Hunting of problem animals is an obvious hint that comes to the mind of the "econo hunter".
Historically South African hunters have been spoilt with abundance of cheap game, leaving vermin control to organs of the state and hunters who made a living from terminating problem carnivores. Recently things have changed with the sharp rise in game prices. The hunting of problem animals is becoming more popular. In the USA varmint hunting is huge and this rubs off locally. Albeit few, there are SA hunting clubs who specialize in this field. These clubs would typically arrange free varmint hunting for club members on farms in the area. Strict controls are implemented on gun safety and general behavior of members. Members are usually associated with conservation, shooting and hunting in several ways. Clubs like these are not duplicating or competing with conventional “hunting clubs”, but in fact complement these and sport shooting clubs. Varmint hunters frequently have dual memberships.

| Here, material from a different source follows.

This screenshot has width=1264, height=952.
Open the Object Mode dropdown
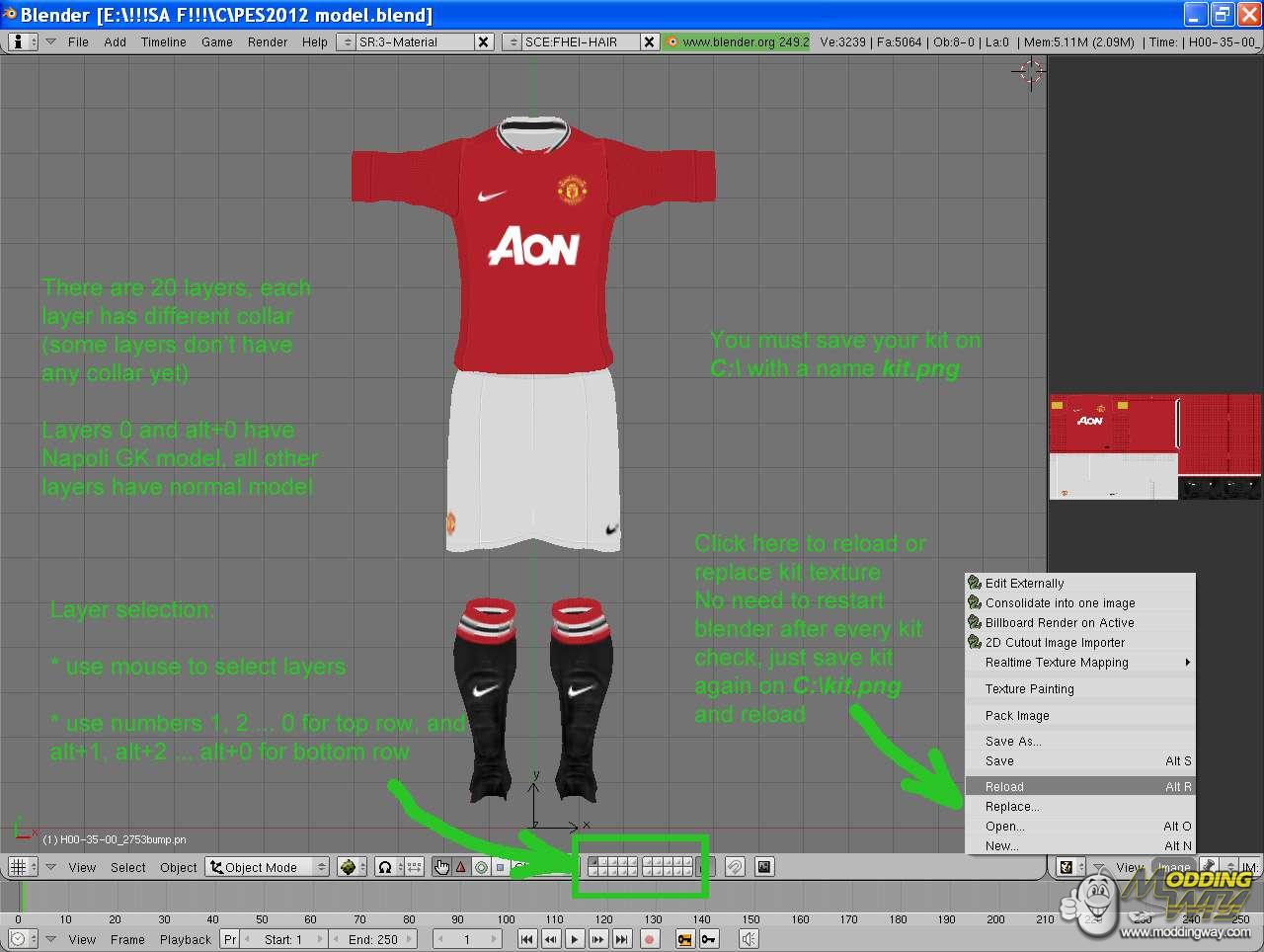pos(268,867)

Selective culling of problem animals sometimes saves the lives of other wildlife by obviating the use of mass termination and indiscriminant methods such as poison. I once heard someone saying: “every time I shoot a jackal, I save a raptor.”
There can be no blacklist of “bad animals” that should always be shot on sight, regardless. It depends on the specific threat to agriculture or ecology. See also "culling in support of bio diversity".
Top of the list of "problem animals" in SA is the Black Backed jackal. Caracal is also listed as "problem animal" in the legislation of all nine provinces. Other occasional "problem animals" are typically baboon, vervet monkey, bush pig, warthog, Cape fox, pigeons & doves, finches, geese, squirrels, porcupine, dassie, and even duiker. (Where were the days when the farmer would beg you to come and sort out the problem kudu bull in his sunflower crop!)